L’obscénité langagière

Le langage obscène est une forme de violence, un ensemble de signes extrêmement virulents, liés bien sûr à la sexualité et fortement entachés par tout ce que cette activité pourrait avoir de plus laid, de plus répugnant et de plus dégradant.
Elle peut avoir plusieurs fonctions et des cibles différentes :
– étoffer l’injure avec une panoplie de qualificatifs à caractère sexuel qui n’ont pour but que de blesser, faire mal le plus possible à la personne injuriée, jusqu’à l’humiliation suprême, surtout s’il y a témoins.
– caractériser par la méchanceté (souvent gratuite), les défauts physiques ou moraux d’une personne que l’on déteste, en les grossissant jusqu’à l’indécence.
– « amuser la galerie » comme on dit pour faire rire son auditoire, et dans ce cas, cela tourne souvent à la joute oratoire : c’est à celui qui fait les « trouvailles » les plus inattendues ou les plus innovantes. Avec une seule règle commune : que cela ne remonte jamais au-dessus de la ceinture !

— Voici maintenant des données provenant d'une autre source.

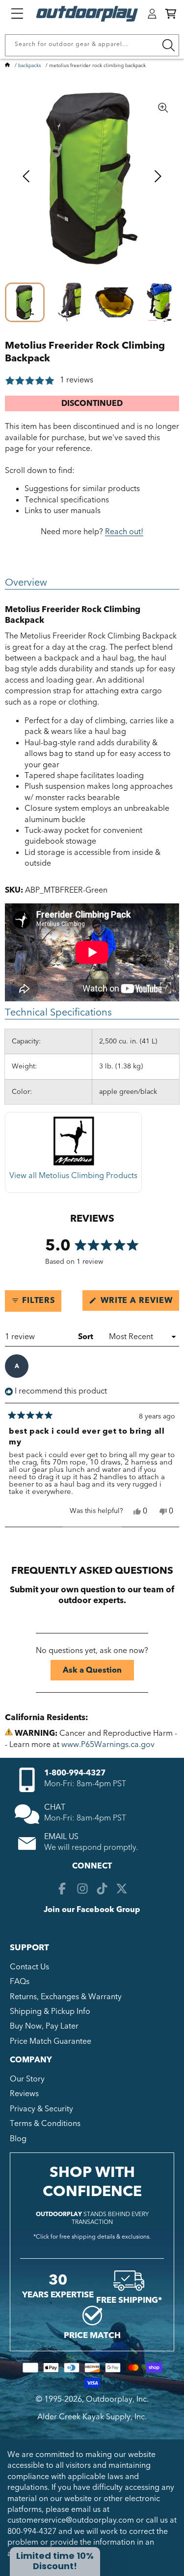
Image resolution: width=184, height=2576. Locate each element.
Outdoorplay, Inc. (117, 2399)
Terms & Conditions (45, 2123)
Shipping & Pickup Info (50, 2011)
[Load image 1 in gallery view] (24, 302)
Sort (86, 1336)
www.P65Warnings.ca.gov (108, 1744)
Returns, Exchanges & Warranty (66, 1996)
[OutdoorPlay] (7, 65)
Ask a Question (98, 1672)
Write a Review (138, 1303)
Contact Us (29, 1967)
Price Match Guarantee (50, 2041)
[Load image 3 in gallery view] (114, 302)
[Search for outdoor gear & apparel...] (168, 45)
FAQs (19, 1981)
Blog (18, 2138)
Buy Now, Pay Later (44, 2026)
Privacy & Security (41, 2108)
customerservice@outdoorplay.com (70, 2520)
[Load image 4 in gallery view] (159, 302)
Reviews (24, 2093)
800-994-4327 (31, 2531)
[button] (170, 14)
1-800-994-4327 (74, 1773)
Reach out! (124, 531)
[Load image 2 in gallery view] (69, 302)
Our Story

Dans sa forme comme dans ses contenus, l’obscénité délimite les bonnes et les mauvaises manières, et trahit en même temps la nature, l’éducation de celui qui l’emploie. Mais aussi le milieu social dont il est issu. Directement liée et dépendante du langage, son impact varie selon le « registre de langue » utilisé.

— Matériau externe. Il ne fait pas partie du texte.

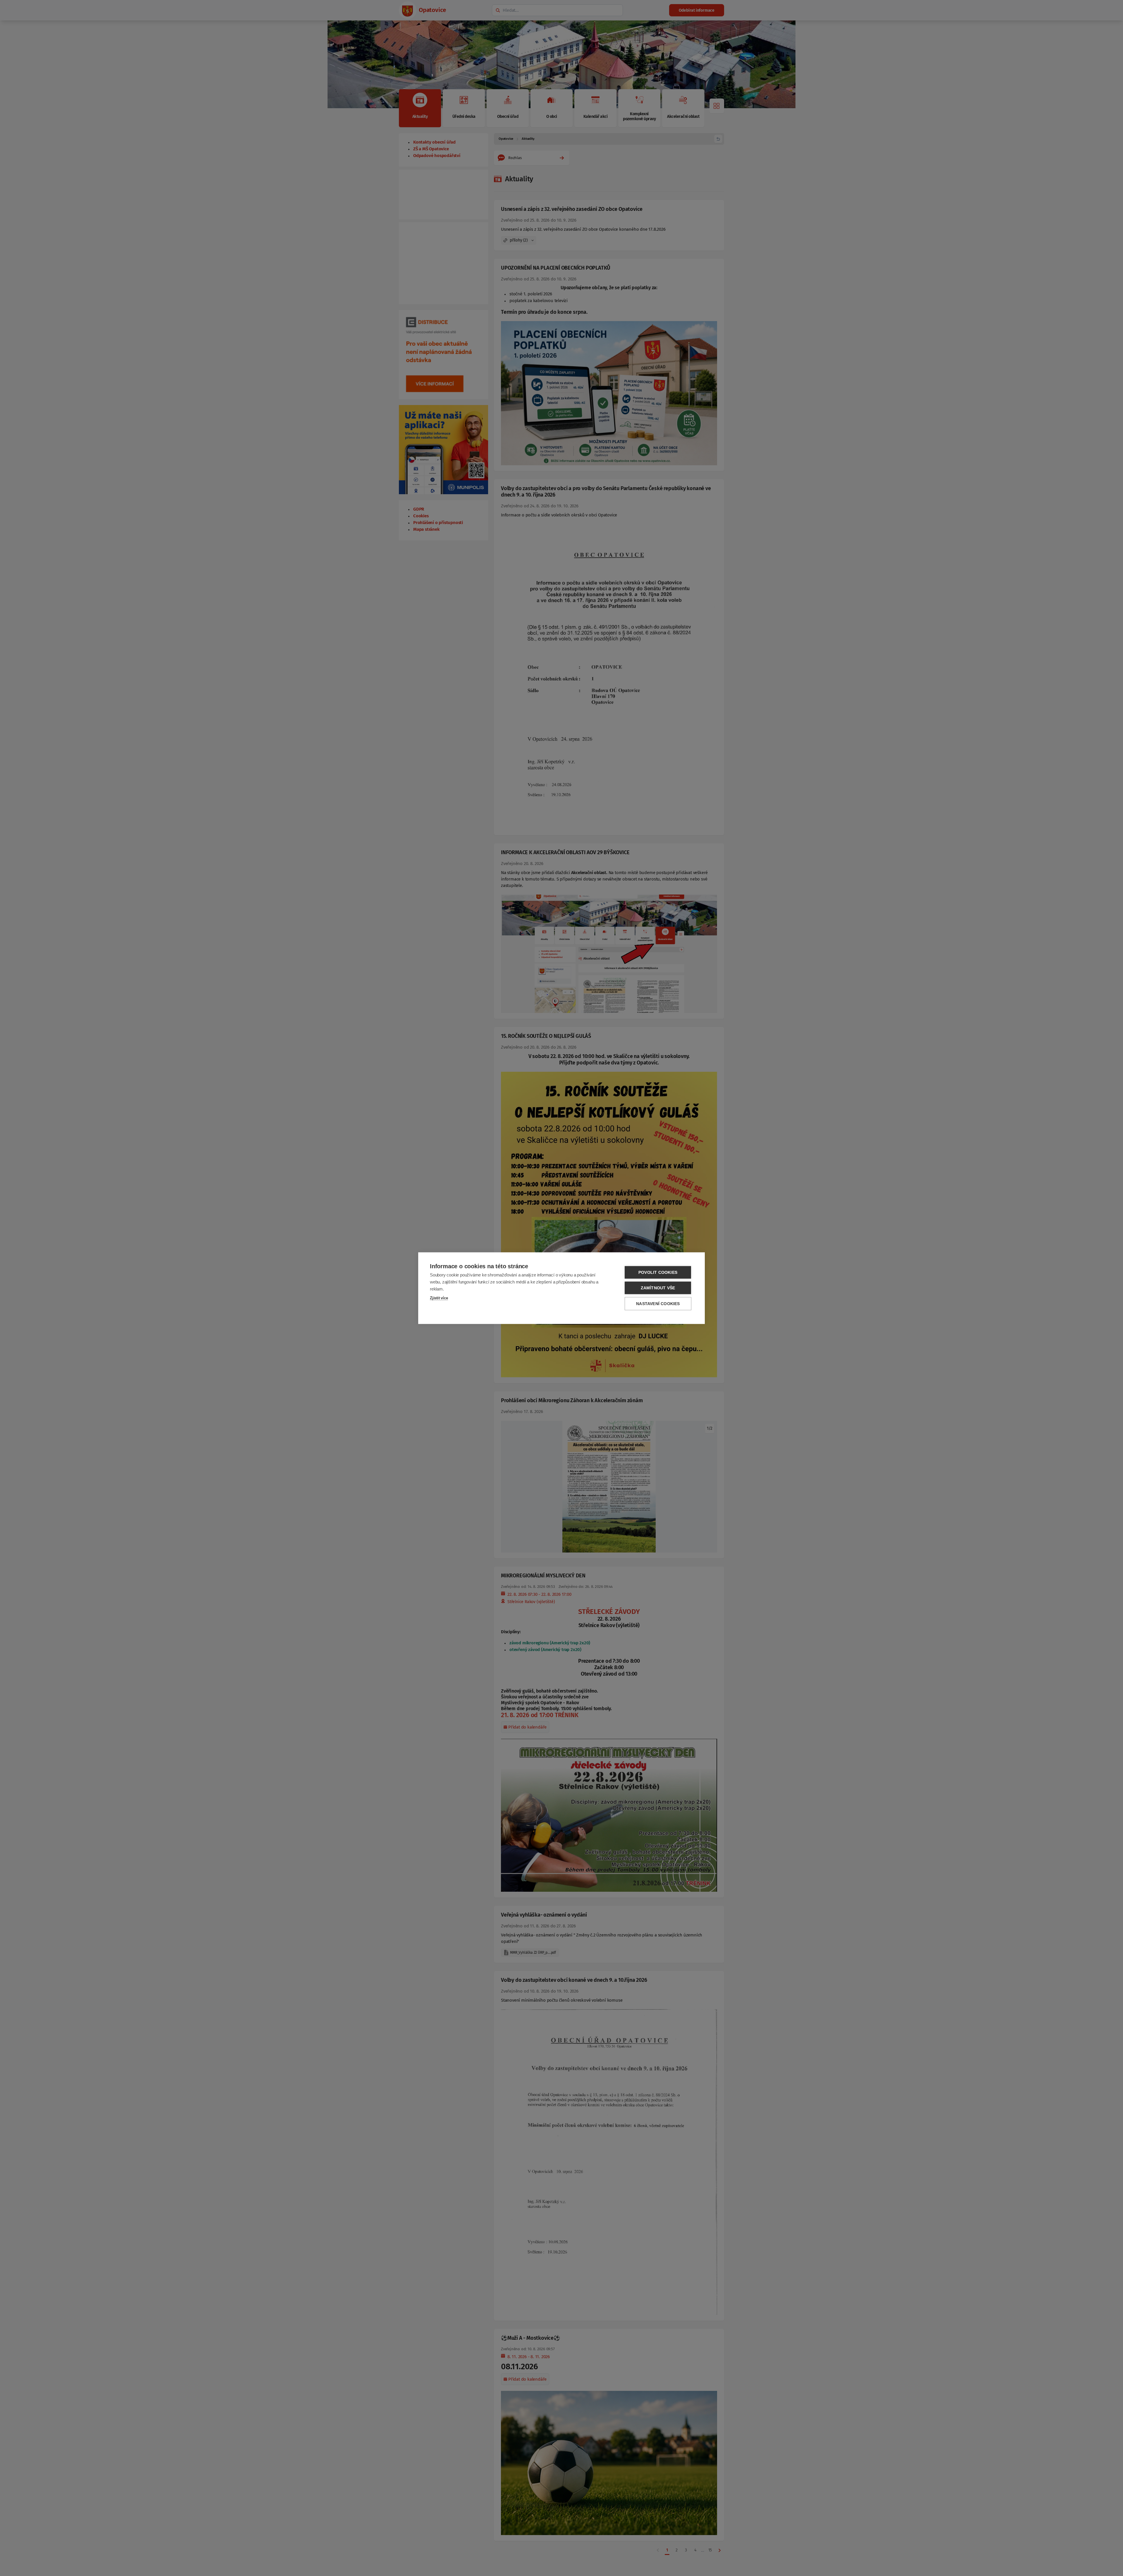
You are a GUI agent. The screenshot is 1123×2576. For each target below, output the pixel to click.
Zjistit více (439, 1297)
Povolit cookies (657, 1272)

Tradition ancienne, l’obscénité est même présente dans la littérature classique, souvent exprimée à l’état brut, c’est-à-dire sans circonlocutions, ni fioritures ou autre détour stylistique ! On est donc loin des métaphores châtiées du coran ou d’un écrivain comme Taha-Hussein et plus proche d’un contexte plus dénudé, plus rude et plus empirique : celui de la vie quotidienne.

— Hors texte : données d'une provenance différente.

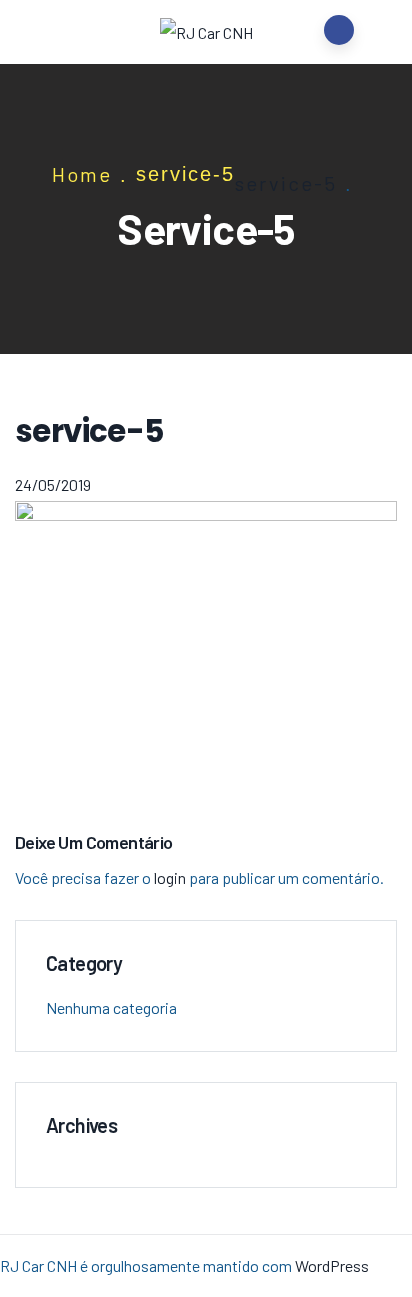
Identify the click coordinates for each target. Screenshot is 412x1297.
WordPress (332, 1265)
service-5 (286, 183)
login (170, 877)
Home (82, 174)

Injures et obscénité sont souvent, dans le langage maghrébin les deux faces d’une même médaille. Substantiellement riche en évocations sexuelles de tout genre. Il faut noter cependant que la femme subit plutôt l’obscénité et que l’homme plutôt l’injure que l’obscénité, ; mais aucun des deux n’a le privilège de choisir les propos qui lui sont adressés.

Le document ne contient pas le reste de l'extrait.